2. К тому времени, когда возникло движение суфражисток, маркетологи догадались, что женщина — лучший потребитель и идеальный покупатель. Во–первых, из–за своей конформности она отлично поддаётся рекламе. У неё можно создать приверженность к любым брендам и модам. При этом их можно менять хоть каждый сезон, заставляя женщин обновлять свой гардероб и аксессуары. Во–вторых, половой инстинкт требует от женщины для привлечения мужчин выглядеть лучше всех конкуренток, а это отличная база для продаж дорогих, роскошных вещей и украшений. Мы помним, как древние римлянки тяжело переживали отсутствие у них драгоценностей и одежд из ценных тканей. В-третьих, женщины делают максимум спонтанных покупок ненужных вещей, что зачастую становится их хобби (теперь мы называем это шопингом). Многие женщины такими покупками лечатся от хандры. И в-четвёртых — самый важный пункт — женщина никогда не станет думать над вопросом «купить или не купить/» по простои причине, которая природой заложена ей в мозг. И это — инстинктивное стремление создать себе максимальный комфорт здесь и сейчас. Что будет потом — её не волнует, её мышление тактическое. Если есть возможность сделать себе приятно и увеличить собственный комфорт, пусть даже краткосрочный, она его непременно улучшит. А это дополнительные продажи. Эти четыре причины делают из женщин отличных покупателей, причём таких, чей спрос можно формировать как угодно с помощью рекламы.

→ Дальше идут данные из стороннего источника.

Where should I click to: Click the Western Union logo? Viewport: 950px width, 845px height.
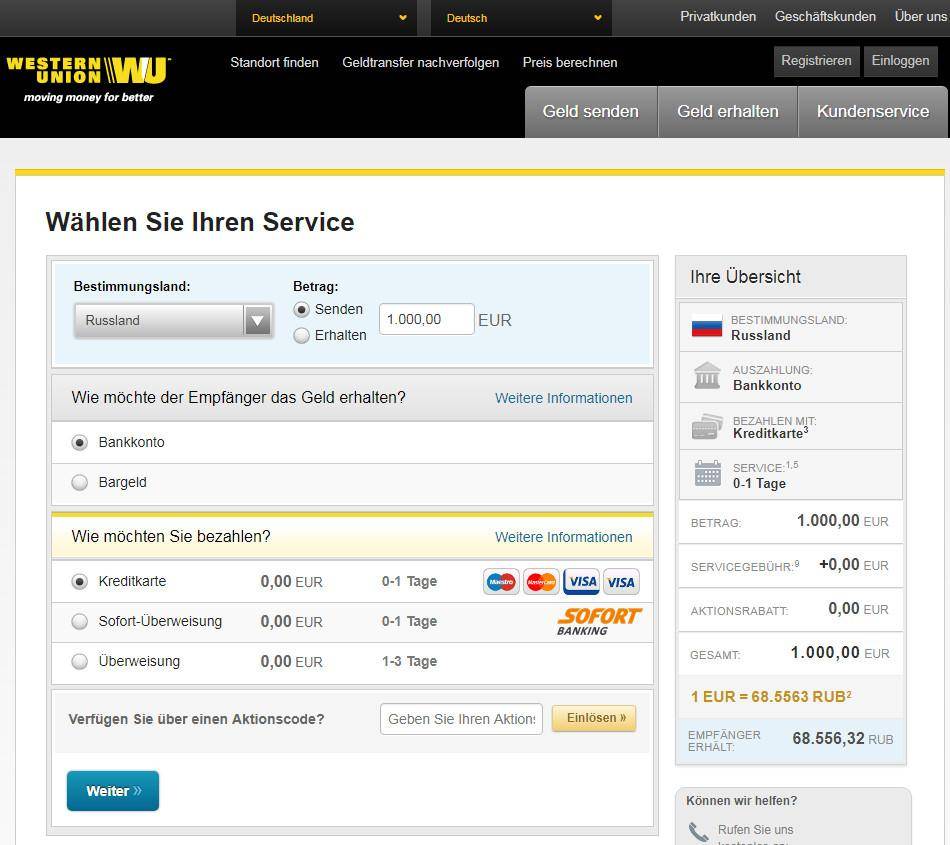[88, 78]
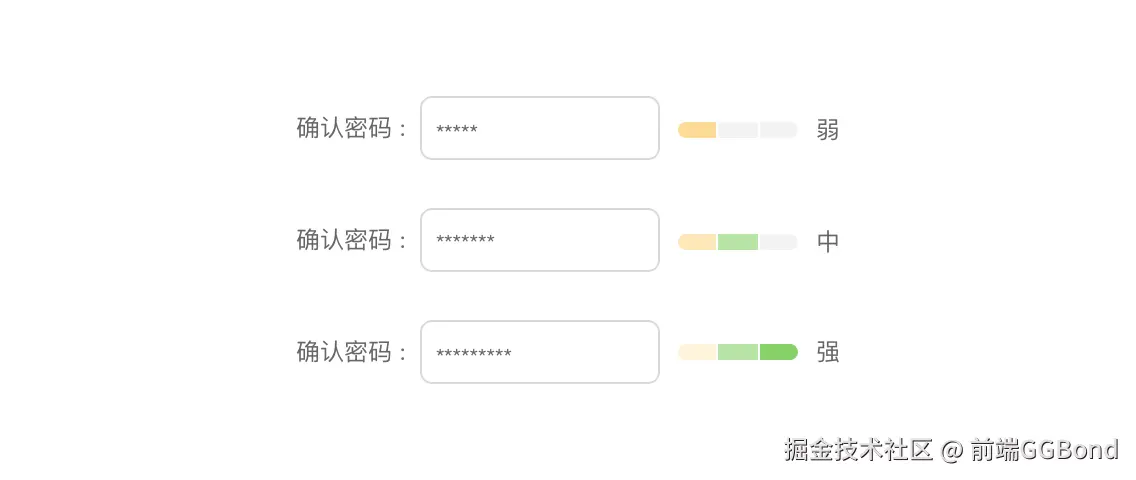Image resolution: width=1136 pixels, height=480 pixels.
Task: Click the gray middle segment of the weak strength bar
Action: [x=738, y=130]
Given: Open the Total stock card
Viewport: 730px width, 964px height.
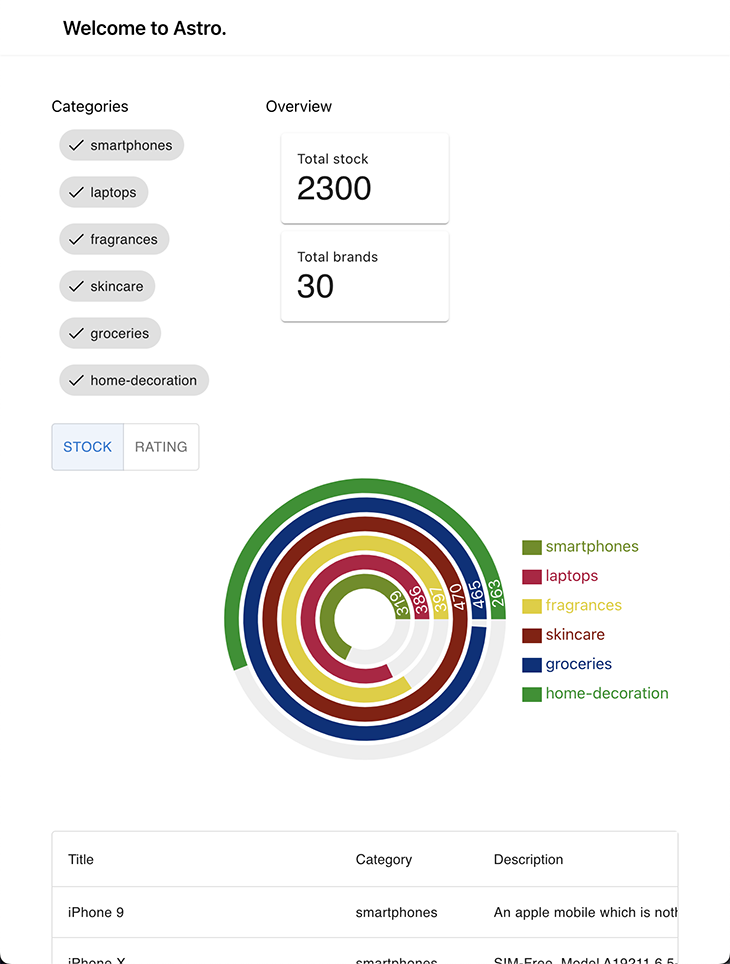Looking at the screenshot, I should point(365,178).
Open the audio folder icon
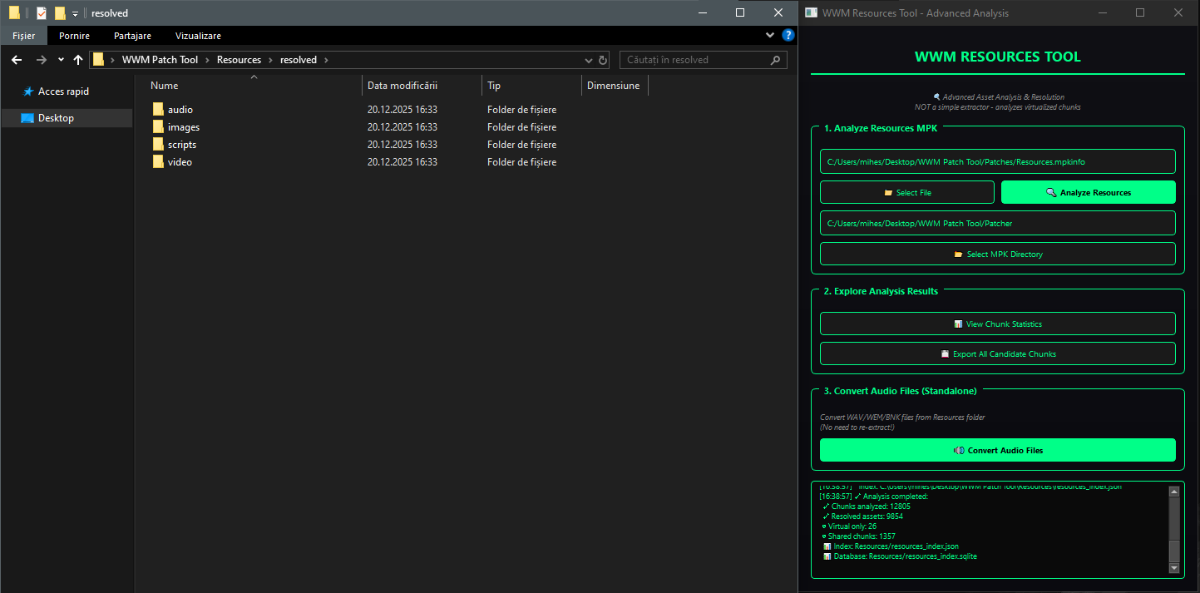The image size is (1200, 593). (x=158, y=109)
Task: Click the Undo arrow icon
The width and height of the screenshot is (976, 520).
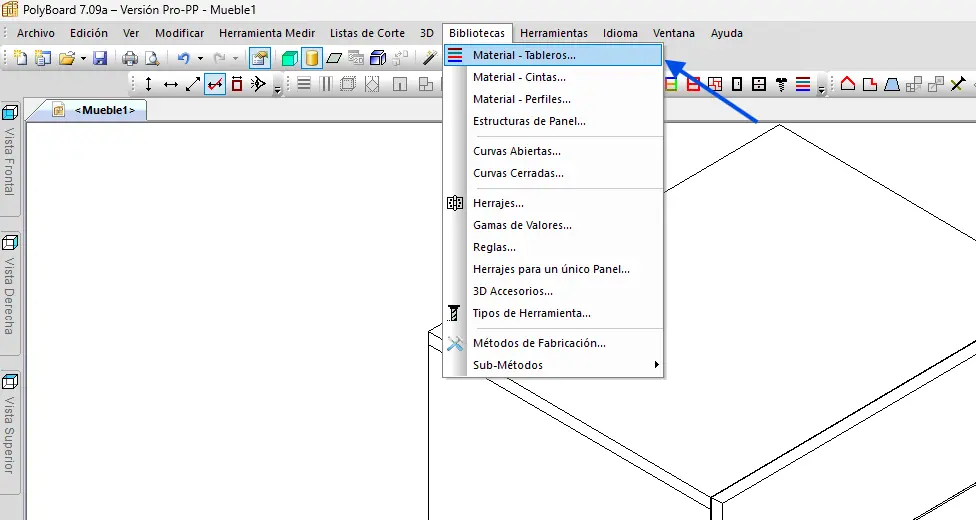Action: [x=183, y=58]
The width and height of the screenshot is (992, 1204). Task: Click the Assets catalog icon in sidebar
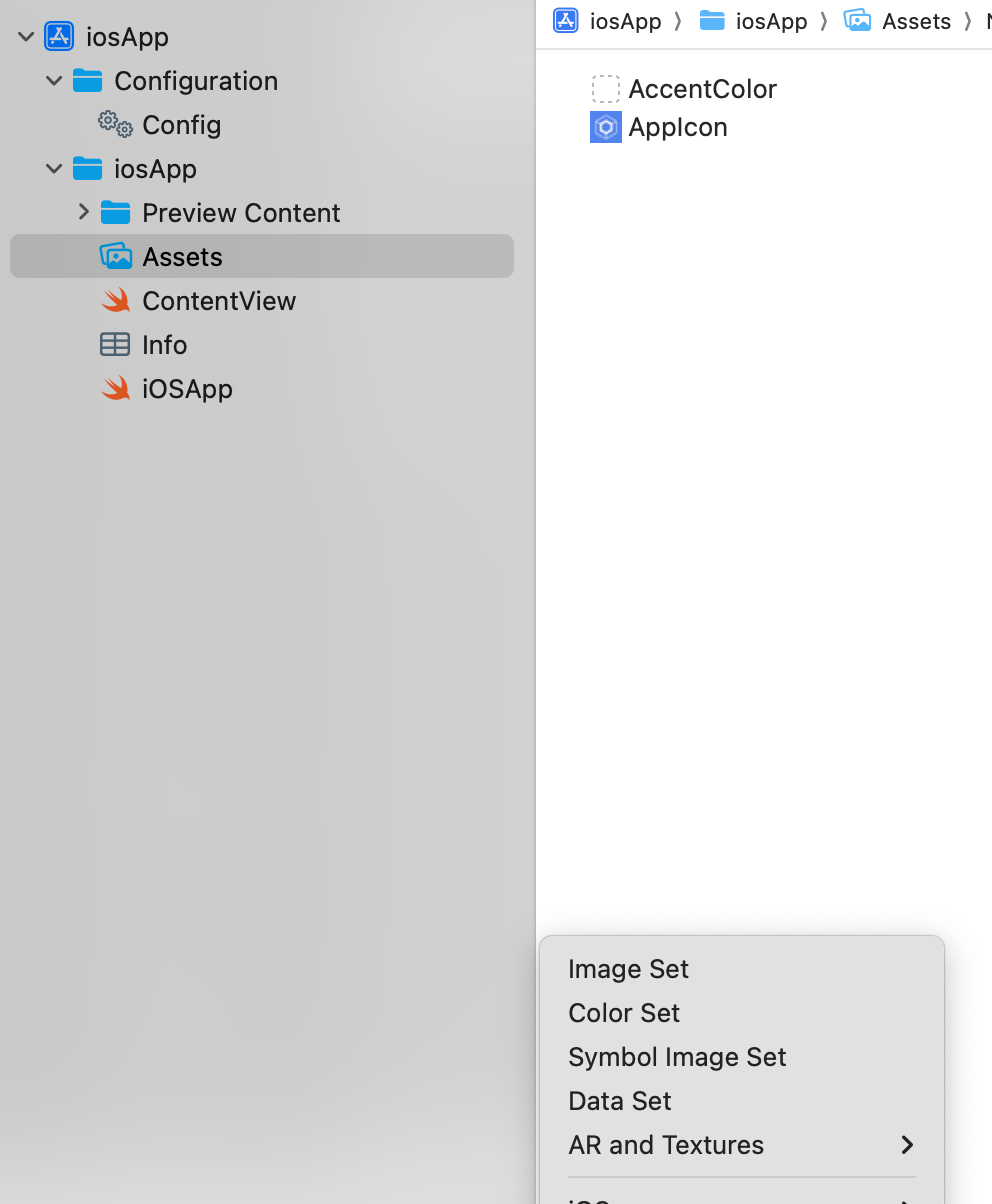[x=116, y=257]
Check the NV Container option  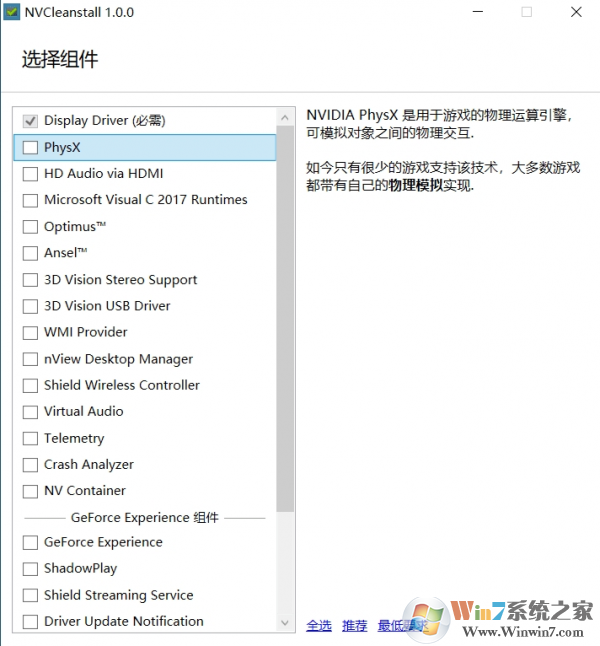click(x=30, y=491)
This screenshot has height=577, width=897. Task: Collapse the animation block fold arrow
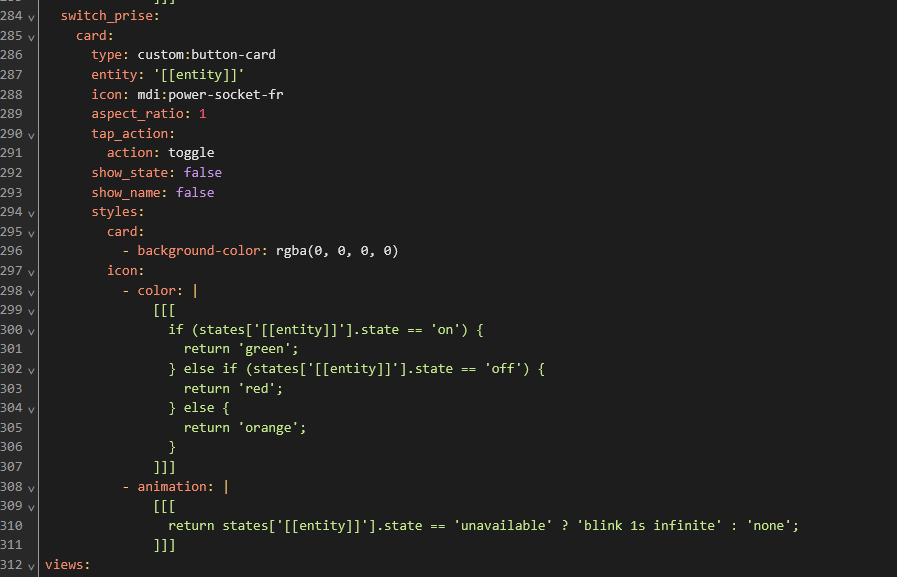pyautogui.click(x=33, y=487)
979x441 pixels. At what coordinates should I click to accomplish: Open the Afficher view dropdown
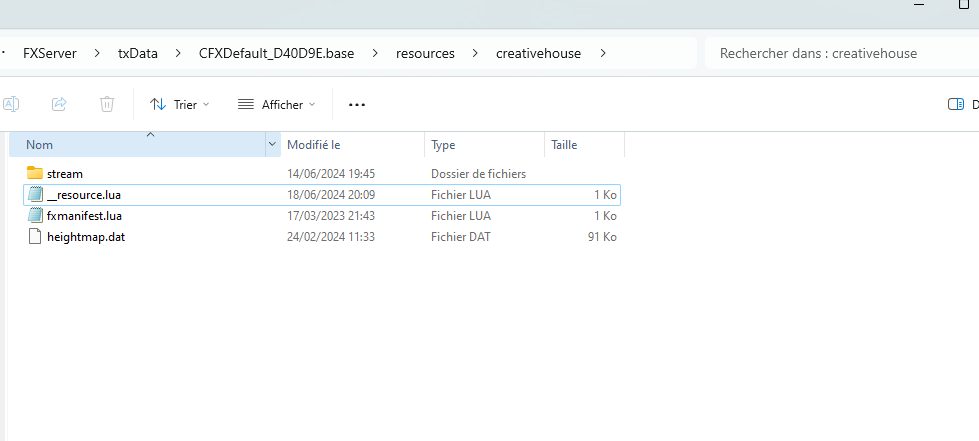277,104
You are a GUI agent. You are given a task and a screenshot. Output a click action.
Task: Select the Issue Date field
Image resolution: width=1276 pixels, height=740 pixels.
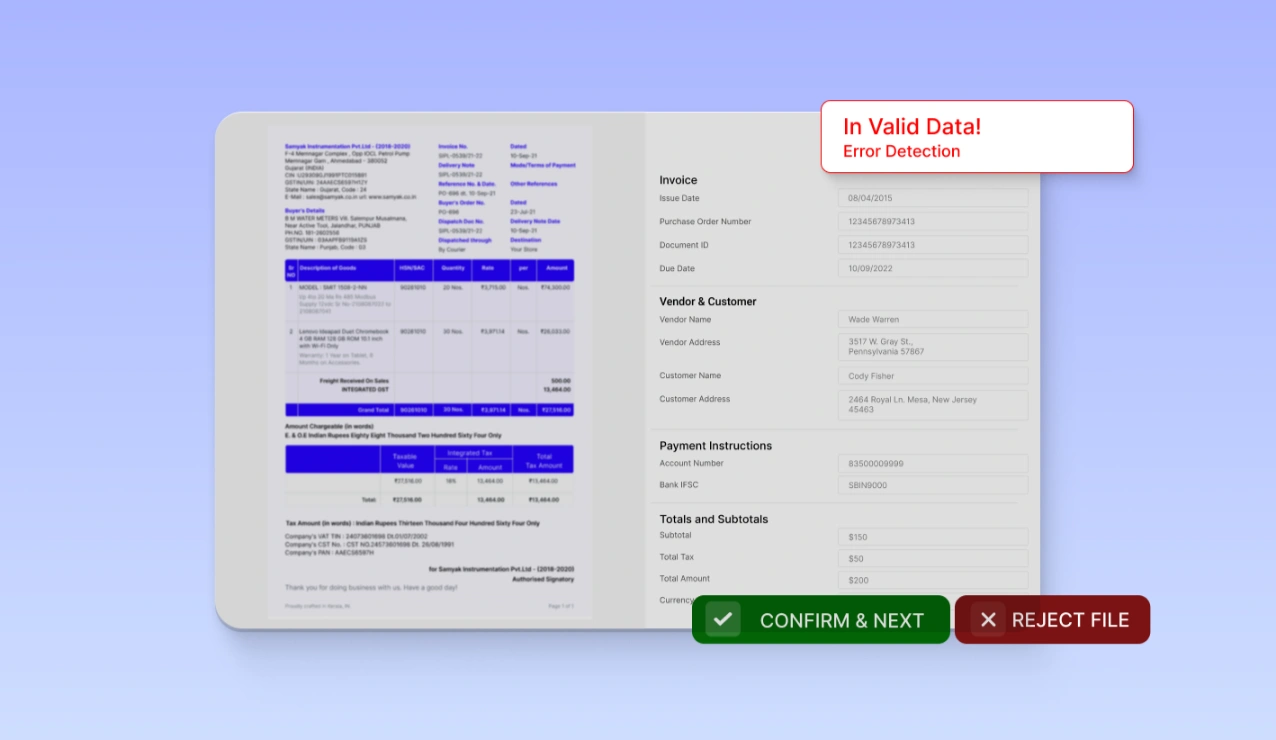click(x=932, y=197)
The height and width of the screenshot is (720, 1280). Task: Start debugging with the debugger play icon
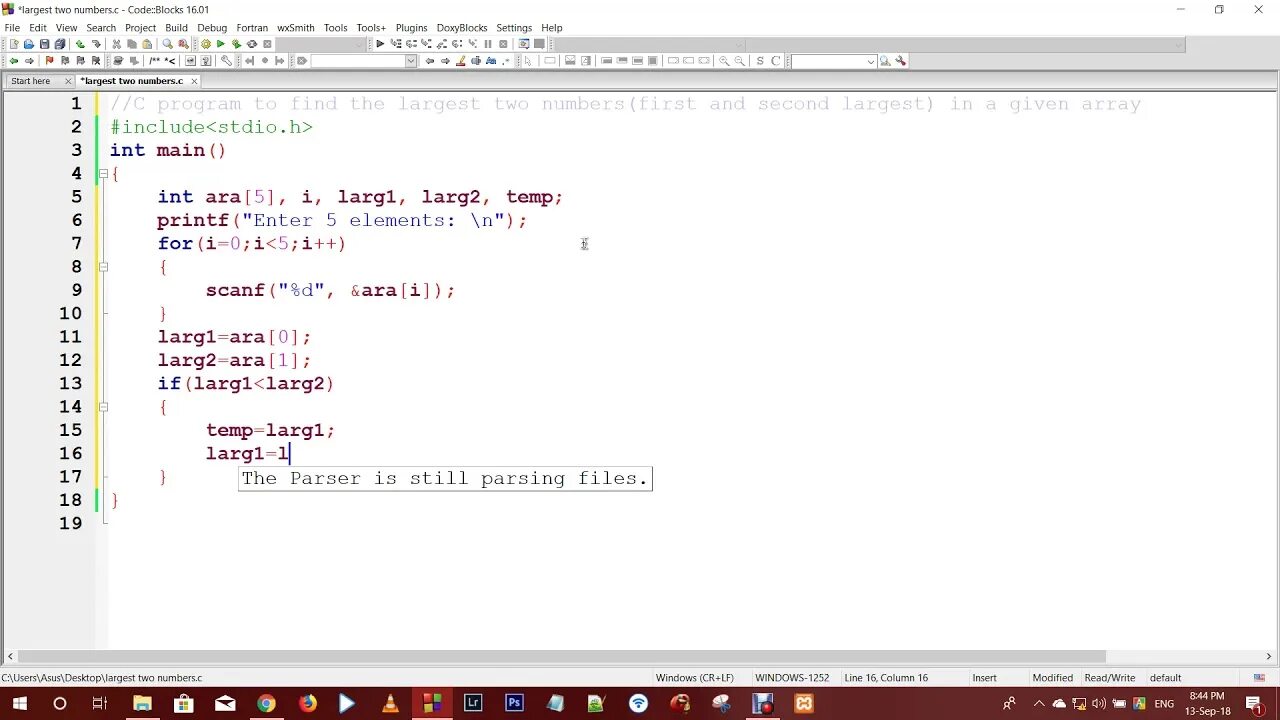coord(382,44)
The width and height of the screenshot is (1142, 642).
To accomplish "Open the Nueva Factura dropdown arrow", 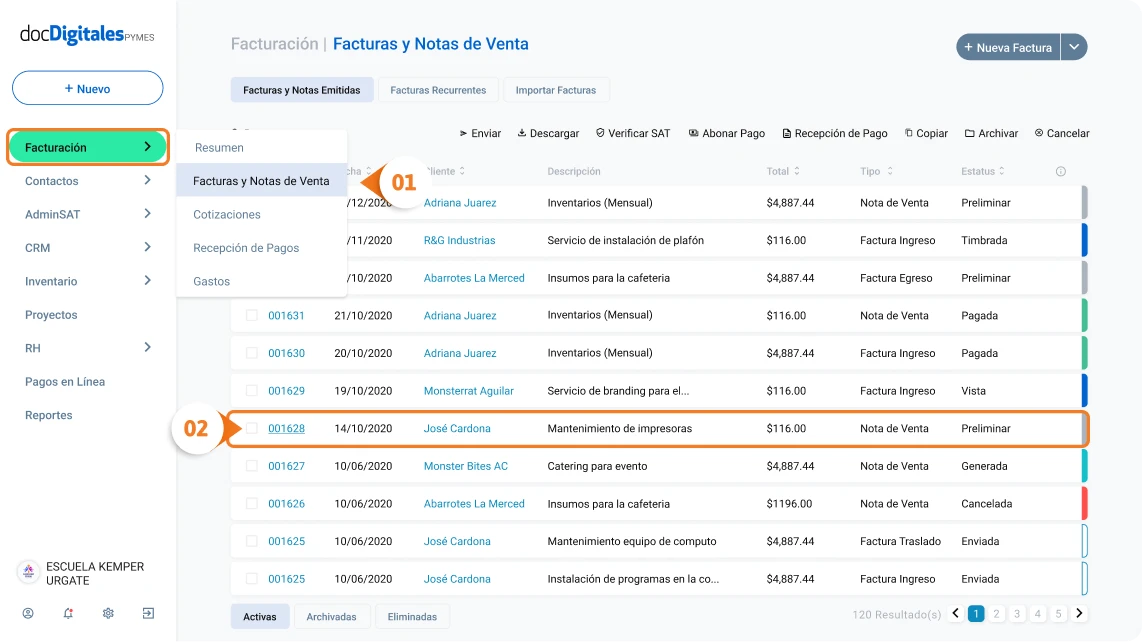I will 1074,47.
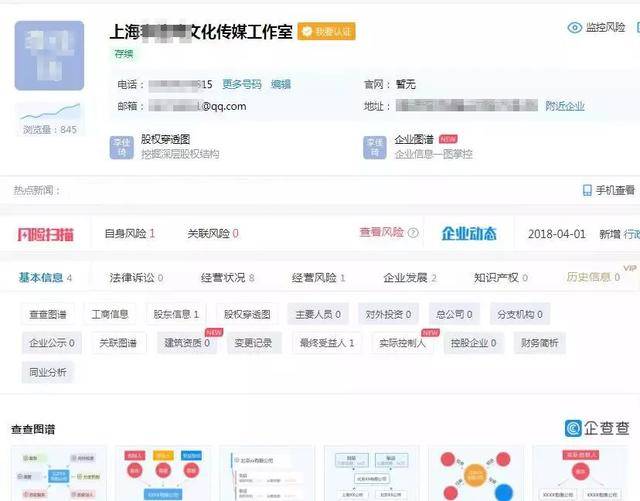Image resolution: width=640 pixels, height=501 pixels.
Task: Click the question mark icon beside 查看风险
Action: 413,233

3. В патриархальной семье бюджетом управляет мужчина. Он решает, каким покупкам быть, а каким — нет. Он слабо поддаётся рекламе. Он планирует траты на будущее, а поэтому больше откладывает и меньше тратит. Он вкладывает деньги в своё дело вместо того, чтобы отнести их в чужой магазин, ресторан или туристическую компанию. Мужчины — плохие покупатели, и тот факт, что бюджет семей находится под их контролем, сильно огорчало владельцев крупного бизнеса. Идея разрешить женщинам работать, а стало быть, разделить бюджет, понравилась капиталистам. Это позволяло женщинам контролировать хотя бы часть денег, а согласно пункту 2 выудить эти деньги у них было гораздо легче, чем у мужчин. Однако перед капиталистами маячила куда более лакомая, но пока утопичная идея — сделать так, чтобы под управлением женщины оказалась не только её зарплата, а также доход мужчины. А кроме того, все льготы и субсидии на детей, бизнес и т. п. Иными словами, в идеале для крупного бизнеса все деньги семьи должна была контролировать женщина. К тому, как это реализовывалось, мы ещё вернёмся. Пока же продолжим повествование.